When Is a Trajectory Long Enough to Trust?
Note: This is an early draft page for the executable kUPS MD tutorial series. It is intentionally hidden from site navigation while the simulations, notebooks, figures, and review artifacts mature. This post follows the initialization, integrator, error, thermostat, and barostat diagnostics by asking when a finite trajectory has enough independent information to support a numerical claim. Corrections and replication issues should be tracked in sungsoo-ahn/kups-md-tutorials.
Introduction
A molecular-dynamics trajectory is long only relative to the question being asked. Ten million correlated frames can still contain little independent information if the observable relaxes slowly. A short set of independent replicas can sometimes say more than a single long trace that has not forgotten its initial condition.
For ML researchers working with MLIPs, this matters because the simulation may look stable while the estimator is still biased or overconfident. The practical question is not how many frames were written. It is whether warmup was removed, whether autocorrelation was measured, whether uncertainty reflects effective sample size, and whether independent replicas agree.

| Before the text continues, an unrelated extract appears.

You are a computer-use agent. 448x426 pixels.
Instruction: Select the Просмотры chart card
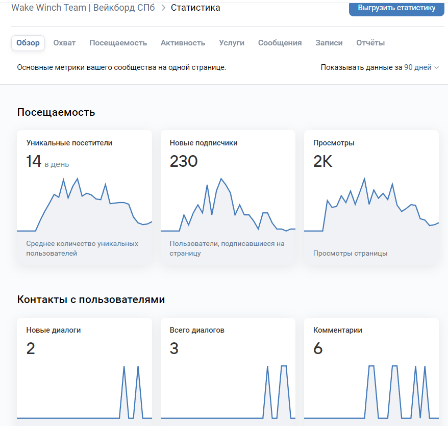pyautogui.click(x=371, y=197)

This draft demonstrates the executable slice of the sixth tutorial with a controlled correlated observable. The model has a known equilibrium mean, so it can expose estimator failure modes cleanly before the final argon/kUPS observable diagnostics are added.
- smoke configuration
- full configuration
- trajectory-length notebook
- smoke summary
- full summary
- full provenance manifest
- self-review note
What Does Long Mean?
The current diagnostic compares trajectory-length checkpoints for a correlated observable with a known answer:
| Choice | Full value | Why it matters |
|---|---|---|
| true mean | 0.5 | answer key for the controlled diagnostic |
| stationary variance | 1.0 | equilibrium fluctuation scale |
| correlation time | 30 | sets memory and effective sample size |
| warmup steps | 1000 | removes most of the initial-condition bias |
| replicas | 6 | independent agreement check |
| checkpoints | 2000, 6000, 12000, 24000 | short-to-long estimator comparison |
The full run keeps the underlying process fixed and changes only how much data is allowed into the estimator. This separates the effect of trajectory length from changes in the model, integrator, or ensemble.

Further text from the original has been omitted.